For the first ever, Amazon has sold more than its eternal rival Walmart over the course of a year. In doing so, it has beaten its eternal rival in the race… for second place, as one other retailer dwarfs both of them.
Milestone
In the twelve months ending in June 2021, consumers have spent more than 610 billion dollars (520 billion euros) on Amazon, according to Factset financial research about which the New York Times reports. On the other side, Walmart, published a turnover of 566 billion dollars (480 billion euros) for the twelve months to the end of July earlier this week.
It is a milestone that illustrates how radically shopping behaviour has changed in recent decades: for the first time, Amazon now dethrones the most successful retailer of the past fifty years. However, that is not enough to become the largest retailer in the world: neither Amazon nor Walmart have gained a firm foothold in the gigantic Chinese market, and local behemoth Alibaba is now bigger than the two American giants combined.
New rules
Is this a historic moment, a tipping point? The model which allowed Walmart to achieve global dominance is well known: huge stores selling an enormous product range at ultra-low prices – thanks to very strict cost control and efficient logistics operations – made sure the retail giant crushed the competition and reached an unprecedented scale.
But e-commerce has rewritten the rules of the game in retail. Major Walmart stores sell up to 100,000 different items. That seems huge, but if you include the marketplace sellers, Amazon offers more than 350 million different items. In addition, the pandemic favoured online players: Walmart’s revenue grew by 24 billion dollars (20 billion euros) last year, Amazon’s by nearly 200 billion dollars (170 billion euros). That lead is only likely to grow: Amazon is currently taking off with 41 cents of every dollar spent online in the US. Walmart has to make do with 7 cents: the company expects to realise online sales of “only” 75 billion dollars (64 billion euros) this year…
Hide and seek
An important side-note is that the revenue that Factset attributes to Amazon is higher than what the retailer itself reports. Amazon is playing hide and seek, observers say, by only stating the amount of the fees it charges its two million partner sellers, and not the actual turnover through its marketplace. A conscious strategy: Amazon wants to appear smaller than it actually is, to avoid annoying questions about market dominance. The company prefers the role of underdog, but that seems really untenable now.

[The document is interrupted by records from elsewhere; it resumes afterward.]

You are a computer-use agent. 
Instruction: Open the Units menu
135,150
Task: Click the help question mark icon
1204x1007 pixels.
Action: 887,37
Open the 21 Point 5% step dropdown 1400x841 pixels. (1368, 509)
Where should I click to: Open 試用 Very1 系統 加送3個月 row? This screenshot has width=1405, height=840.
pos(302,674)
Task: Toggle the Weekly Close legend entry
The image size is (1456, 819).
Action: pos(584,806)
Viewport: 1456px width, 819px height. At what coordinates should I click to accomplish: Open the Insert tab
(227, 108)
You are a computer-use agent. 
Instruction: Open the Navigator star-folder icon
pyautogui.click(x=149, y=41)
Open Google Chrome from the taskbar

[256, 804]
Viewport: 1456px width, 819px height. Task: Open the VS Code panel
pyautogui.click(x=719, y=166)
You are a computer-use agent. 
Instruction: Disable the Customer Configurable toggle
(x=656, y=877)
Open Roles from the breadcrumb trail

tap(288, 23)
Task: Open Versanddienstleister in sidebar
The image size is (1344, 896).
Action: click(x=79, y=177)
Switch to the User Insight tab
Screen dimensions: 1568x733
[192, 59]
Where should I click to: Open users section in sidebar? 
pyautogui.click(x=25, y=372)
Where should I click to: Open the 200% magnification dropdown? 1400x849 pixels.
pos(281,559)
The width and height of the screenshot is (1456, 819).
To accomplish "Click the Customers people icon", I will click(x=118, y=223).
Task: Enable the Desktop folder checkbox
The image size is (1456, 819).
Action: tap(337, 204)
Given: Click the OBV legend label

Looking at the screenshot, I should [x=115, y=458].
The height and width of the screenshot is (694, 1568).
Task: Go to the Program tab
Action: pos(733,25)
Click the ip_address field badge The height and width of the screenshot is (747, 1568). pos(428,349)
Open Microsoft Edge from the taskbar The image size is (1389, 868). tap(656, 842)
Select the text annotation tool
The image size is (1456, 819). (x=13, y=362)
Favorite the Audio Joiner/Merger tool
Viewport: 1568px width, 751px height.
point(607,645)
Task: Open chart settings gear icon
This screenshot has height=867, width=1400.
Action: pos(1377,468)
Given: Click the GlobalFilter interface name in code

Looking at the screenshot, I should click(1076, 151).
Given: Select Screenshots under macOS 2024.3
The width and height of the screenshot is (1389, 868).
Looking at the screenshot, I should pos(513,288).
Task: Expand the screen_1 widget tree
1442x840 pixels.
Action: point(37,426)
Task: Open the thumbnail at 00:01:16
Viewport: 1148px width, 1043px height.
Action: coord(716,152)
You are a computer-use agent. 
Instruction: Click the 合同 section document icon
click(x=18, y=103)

That is why analysts estimate the so-called “gross merchandise value”, or the amount customers spend on Amazon, be it from Amazon’s own inventory or from third-party sellers. As the latter account for 56 % of sales, Amazon’s GMV is almost 60 % higher than what Amazon itself indicates. Counting the domestic market only, Walmart still sells more than Amazon for the time being, and it also employs more people. But it may even lose that leading position next year. Incidentally, Amazon has been (much) larger than Walmart in market value since 2015.